Y Friedrich Kekulé. Cayó en trance en un autobús y vio cadenas de átomos de carbono bailando salvajemente a su alrededor. Una de las cadenas se mordió de pronto la cola y formó un anillo, y Kekulé terminó descubriendo el anillo de benceno y revolucionando la química orgánica.

Todo lo que Irene Castle hizo con los clubs de golf fue bailar el maxixe, así que, pasado un rato, encendí la luz y abrí el libro de Browning.

Al final resultó que había conocido a Flip. Había escrito un poema, Soliloquio del monasterio español, sobre ella. «G-r-r, maldita», había escrito, obviamente después de que le arrugara todos sus poemas, y también «Ahí tienes, la repulsa de mi corazón». Decidí decírselo a Flip la próxima vez que me largara la cuenta.

SHORTS (1971)

Prenda de moda que llevaban todas pero que sólo sentaba bien a las jóvenes y esbeltas. Sucesores de la minifalda de los sesenta, los shorts fueron una reacción a los intentos de los diseñadores por introducir la falda a media rodilla. Estaban confeccionados de satén o terciopelo, a menudo con tirantes, y se llevaban con botas altas de cuero. Las mujeres se los ponían para ir a la oficina, e incluso los permitieron en el concurso de Miss América.

Me pasé el resto del fin de semana planchando recortes y tratando de descifrar el impreso simplificado de solicitud de fondos. ¿Qué eran los Parámetros de Superposición de Impulso? ¿Y qué querían decir con «Enumere restricciones prioritarias de situación de categorías»? Eso hacía que buscar la causa del pelo corto (o las fuentes del Nilo) pareciera una nadería en comparación.

Nadie más sabía tampoco lo que eran las aplicaciones EDI. Cuando fui a trabajar el lunes, todo el mundo que conocía apareció en el laboratorio de estadística para preguntarlo.

—¿Tienes idea de cómo se rellena este estúpido formulario? —preguntó Sara, asomando la cabeza, a media mañana.

—No —contesté.

—¿Qué crees que es un índice de gradación de gastos? —se apoyó contra la puerta—. ¿No te dan ganas de renunciar y empezar de nuevo?
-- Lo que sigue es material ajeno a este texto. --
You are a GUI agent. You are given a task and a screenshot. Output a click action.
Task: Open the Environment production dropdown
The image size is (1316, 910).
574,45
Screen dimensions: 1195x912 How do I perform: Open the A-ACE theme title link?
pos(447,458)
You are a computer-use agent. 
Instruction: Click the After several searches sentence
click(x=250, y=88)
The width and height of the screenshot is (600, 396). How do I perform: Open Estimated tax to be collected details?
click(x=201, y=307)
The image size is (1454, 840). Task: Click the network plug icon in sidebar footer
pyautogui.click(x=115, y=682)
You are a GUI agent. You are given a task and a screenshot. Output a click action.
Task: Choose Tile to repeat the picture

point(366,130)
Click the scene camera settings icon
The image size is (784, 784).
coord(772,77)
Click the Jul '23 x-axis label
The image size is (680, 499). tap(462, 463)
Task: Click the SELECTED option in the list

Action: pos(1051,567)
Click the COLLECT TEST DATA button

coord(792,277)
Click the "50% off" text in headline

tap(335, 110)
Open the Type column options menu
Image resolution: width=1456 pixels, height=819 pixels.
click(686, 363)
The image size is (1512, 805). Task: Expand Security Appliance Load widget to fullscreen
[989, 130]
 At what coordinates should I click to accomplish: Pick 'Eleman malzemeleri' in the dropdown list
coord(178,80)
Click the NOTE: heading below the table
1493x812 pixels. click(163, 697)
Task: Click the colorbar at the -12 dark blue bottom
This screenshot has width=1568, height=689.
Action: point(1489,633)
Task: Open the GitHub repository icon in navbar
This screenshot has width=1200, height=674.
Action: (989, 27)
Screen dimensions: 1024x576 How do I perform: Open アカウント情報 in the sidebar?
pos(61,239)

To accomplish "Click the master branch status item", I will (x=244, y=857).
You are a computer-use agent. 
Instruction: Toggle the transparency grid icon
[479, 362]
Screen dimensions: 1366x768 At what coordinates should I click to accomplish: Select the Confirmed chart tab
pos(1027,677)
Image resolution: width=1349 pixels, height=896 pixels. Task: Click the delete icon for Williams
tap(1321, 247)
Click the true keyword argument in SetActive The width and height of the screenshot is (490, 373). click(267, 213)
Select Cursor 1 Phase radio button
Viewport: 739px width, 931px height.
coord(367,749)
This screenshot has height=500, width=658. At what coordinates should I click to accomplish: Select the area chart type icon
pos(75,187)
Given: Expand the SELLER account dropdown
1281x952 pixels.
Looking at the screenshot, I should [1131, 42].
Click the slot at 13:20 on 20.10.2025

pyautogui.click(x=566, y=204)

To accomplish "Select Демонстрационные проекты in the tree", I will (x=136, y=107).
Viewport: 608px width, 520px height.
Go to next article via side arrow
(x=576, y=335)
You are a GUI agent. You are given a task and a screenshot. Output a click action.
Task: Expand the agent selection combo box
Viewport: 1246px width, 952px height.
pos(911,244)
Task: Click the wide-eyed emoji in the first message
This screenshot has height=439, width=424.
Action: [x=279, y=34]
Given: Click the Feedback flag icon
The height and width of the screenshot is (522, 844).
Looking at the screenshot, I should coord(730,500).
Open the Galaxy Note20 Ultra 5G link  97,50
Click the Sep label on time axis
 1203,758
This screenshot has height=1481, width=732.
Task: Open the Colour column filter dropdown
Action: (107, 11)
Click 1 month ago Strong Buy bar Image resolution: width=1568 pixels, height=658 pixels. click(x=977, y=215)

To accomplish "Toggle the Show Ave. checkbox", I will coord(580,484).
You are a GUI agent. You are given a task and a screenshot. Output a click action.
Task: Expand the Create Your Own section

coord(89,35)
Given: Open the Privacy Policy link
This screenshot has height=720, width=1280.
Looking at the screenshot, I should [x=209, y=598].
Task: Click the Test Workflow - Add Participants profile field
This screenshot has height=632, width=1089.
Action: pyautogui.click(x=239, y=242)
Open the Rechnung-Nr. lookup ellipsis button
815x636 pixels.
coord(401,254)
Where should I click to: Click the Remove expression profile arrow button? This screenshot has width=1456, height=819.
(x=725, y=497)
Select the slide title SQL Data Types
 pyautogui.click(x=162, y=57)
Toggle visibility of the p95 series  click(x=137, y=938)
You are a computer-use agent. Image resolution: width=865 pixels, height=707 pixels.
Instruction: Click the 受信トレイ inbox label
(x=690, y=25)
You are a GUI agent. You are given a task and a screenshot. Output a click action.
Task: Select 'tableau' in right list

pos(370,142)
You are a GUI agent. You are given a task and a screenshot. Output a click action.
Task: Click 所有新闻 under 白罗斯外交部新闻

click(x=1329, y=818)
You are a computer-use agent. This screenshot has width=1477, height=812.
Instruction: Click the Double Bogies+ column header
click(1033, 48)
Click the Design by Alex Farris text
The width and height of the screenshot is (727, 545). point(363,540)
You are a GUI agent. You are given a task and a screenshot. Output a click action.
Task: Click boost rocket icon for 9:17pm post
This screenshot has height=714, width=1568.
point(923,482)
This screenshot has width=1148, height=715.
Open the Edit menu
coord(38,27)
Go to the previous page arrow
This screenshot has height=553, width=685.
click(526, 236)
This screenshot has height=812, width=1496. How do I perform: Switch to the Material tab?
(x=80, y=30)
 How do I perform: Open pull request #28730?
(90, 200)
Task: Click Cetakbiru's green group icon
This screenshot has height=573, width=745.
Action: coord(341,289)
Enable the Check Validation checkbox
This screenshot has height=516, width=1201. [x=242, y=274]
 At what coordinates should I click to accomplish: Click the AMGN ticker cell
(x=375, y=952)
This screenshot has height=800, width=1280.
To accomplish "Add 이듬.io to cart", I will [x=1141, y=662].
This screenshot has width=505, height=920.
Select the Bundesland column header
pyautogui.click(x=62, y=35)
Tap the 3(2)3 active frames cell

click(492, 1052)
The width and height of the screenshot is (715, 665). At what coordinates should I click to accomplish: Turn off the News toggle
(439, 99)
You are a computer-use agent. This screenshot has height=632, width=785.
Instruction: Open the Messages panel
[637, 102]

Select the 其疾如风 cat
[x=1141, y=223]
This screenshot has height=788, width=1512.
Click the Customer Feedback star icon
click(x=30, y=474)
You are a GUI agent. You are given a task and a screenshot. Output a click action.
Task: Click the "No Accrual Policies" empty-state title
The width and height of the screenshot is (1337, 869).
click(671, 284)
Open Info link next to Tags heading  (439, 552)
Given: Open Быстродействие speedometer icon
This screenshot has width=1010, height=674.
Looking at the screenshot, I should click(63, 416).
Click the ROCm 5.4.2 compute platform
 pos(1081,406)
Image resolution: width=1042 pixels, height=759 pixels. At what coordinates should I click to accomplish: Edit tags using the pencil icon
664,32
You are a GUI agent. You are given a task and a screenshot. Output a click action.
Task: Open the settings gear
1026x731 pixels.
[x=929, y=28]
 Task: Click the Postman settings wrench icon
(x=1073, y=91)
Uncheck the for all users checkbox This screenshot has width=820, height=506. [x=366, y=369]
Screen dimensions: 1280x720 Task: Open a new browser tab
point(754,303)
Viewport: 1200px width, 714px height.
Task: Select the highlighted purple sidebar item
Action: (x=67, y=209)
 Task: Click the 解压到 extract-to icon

Sí, pensé, mirando la pantalla del ordenador. Había pasado la mayor parte de la mañana leyendo recortes, extrayendo lo que esperaba que fuera información relevante, pasándola a un disco, y diseñando programas estadísticos para interpretarla. Eso que Billy Ray había definido como «meterlo en el ordenador y pulsar un botón».

Había pulsado el botón y, sorpresa, sorpresa, no había ninguna sorpresa. Había una correlación entre el número de mujeres trabajadoras y el número de comentarios airados sobre el pelo corto publicados en los periódicos, y aún más fuerte entre el pelo corto y las ventas de cigarrillos, y ninguna correlación entre la longitud del cabello y la de las faldas, cosa que yo podría haber predicho. Las faldas habían caído hasta la mitad de la pantorrilla en 1926, mientras qué el pelo se había ido acortando hasta el crack del 29, con el estilo «a lo garçon» en 1929 y el aún más corto estilo Eaton en 1926.

La correlación más fuerte de todas era con el sombrerito ajustado, lo que apoyaba a la teoría del carro-antes-que-el-caballo y demostraba, más allá de toda duda, que la estadística no es tanto como dicen.

—Últimamente todo me deprime —decía Sara—. Siempre he creído que era sólo una cuestión de que él tiene un umbral de relación más elevado que yo, pero he acabado pensando que tal vez sea sólo parte de la estructura negativa que acompaña a las relaciones codependientes.